Si le promoteur va céder la partie en zone verte de son terrain à la Région, c’est parce que cette partie ne l’intéresse pas, car il ne peut y construire. Elle représente plutôt une charge pour lui. En effet, la directive européenne “Habitats” impose des mesures de conservation des sites Natura 2000 et, au besoin, une gestion spécifique qui pourrait être onéreuse.
La végétation des zones boisées e t champêtres du plateau Engeland, vestige et témoin du passé rural de Bruxelles, permet de réguler encore aujourd’hui, un micro-climat dans cette partie d’Uccle. Pourtant la suppression de la végétation dans une zone rurale peut modifier et transformer en chaleur jusqu’à 60 % des radiations solaires qui y parviennent, aggravant ainsi le phénomène du réchauffement climatique.
Le projet immobilier Engeland implante la ville au milieu de la campagne, il ne tient compte ni de la bonne conservation des sites naturels, ni de l’accroissement du nombre des voitures, amplifié par l’éloignement du site par rapport aux transports publics et l’absence de concrétisation de la halte RER du Lycée français, ni de l’intégration du projet dans l’ancrage local des habitants.
La protection et la conservation des ZSC Natura 2000 devraient pourtant être une priorité sur le site du Plateau Engeland.
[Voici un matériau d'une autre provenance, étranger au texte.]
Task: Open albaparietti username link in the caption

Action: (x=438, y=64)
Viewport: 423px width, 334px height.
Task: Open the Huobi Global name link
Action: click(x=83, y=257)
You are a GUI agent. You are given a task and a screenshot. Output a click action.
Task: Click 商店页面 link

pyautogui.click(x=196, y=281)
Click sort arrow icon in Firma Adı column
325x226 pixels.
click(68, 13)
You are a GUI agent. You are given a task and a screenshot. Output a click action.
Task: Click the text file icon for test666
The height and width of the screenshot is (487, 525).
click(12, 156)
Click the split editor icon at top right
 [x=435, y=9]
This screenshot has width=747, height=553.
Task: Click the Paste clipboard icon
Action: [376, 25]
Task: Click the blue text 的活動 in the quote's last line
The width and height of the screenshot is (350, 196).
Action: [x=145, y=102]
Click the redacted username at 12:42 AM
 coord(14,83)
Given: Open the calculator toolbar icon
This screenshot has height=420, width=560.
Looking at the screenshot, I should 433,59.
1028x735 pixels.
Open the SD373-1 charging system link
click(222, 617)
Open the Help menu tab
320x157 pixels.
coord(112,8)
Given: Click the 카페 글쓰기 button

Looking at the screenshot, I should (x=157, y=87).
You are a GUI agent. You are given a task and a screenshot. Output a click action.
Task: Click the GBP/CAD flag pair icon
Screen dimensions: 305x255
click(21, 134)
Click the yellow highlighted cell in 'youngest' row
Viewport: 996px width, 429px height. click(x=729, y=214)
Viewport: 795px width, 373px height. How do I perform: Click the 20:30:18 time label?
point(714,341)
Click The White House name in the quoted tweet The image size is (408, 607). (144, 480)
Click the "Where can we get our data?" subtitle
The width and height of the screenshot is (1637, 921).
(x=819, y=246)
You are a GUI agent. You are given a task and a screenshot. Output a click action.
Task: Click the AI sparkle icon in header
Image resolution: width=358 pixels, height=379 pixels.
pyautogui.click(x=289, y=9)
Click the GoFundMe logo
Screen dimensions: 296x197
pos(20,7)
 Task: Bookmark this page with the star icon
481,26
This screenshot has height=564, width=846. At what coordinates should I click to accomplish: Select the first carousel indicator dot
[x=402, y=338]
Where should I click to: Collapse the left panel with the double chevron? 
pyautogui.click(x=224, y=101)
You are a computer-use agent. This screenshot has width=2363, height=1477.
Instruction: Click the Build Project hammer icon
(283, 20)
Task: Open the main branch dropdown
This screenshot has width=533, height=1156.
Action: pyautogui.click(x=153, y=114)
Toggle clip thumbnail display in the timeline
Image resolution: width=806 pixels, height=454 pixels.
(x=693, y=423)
La zone verte étroite, inscrite au PRAS, ne pourra assurer la liaison et la conservation des sites protégés à long terme, sans une zone de lisière écologique efficace et une réduction significative du nombre d’habitants. De surcroît, la CRMS avait recommandé d’appliquer le principe de précaution, étant donné que l’urbanisation importante du Plateau Engeland peut avoir des incidences défavorables sur la nappe phréatique qui alimente la réserve humide du Kinsendael. Les mesures de lagunage proposées dans le projet rénové, si elles constituent une amélioration, n’ont cependant pas démontré l’absence des effets négatifs sur cette réserve naturelle prioritaire pour Natura 2000.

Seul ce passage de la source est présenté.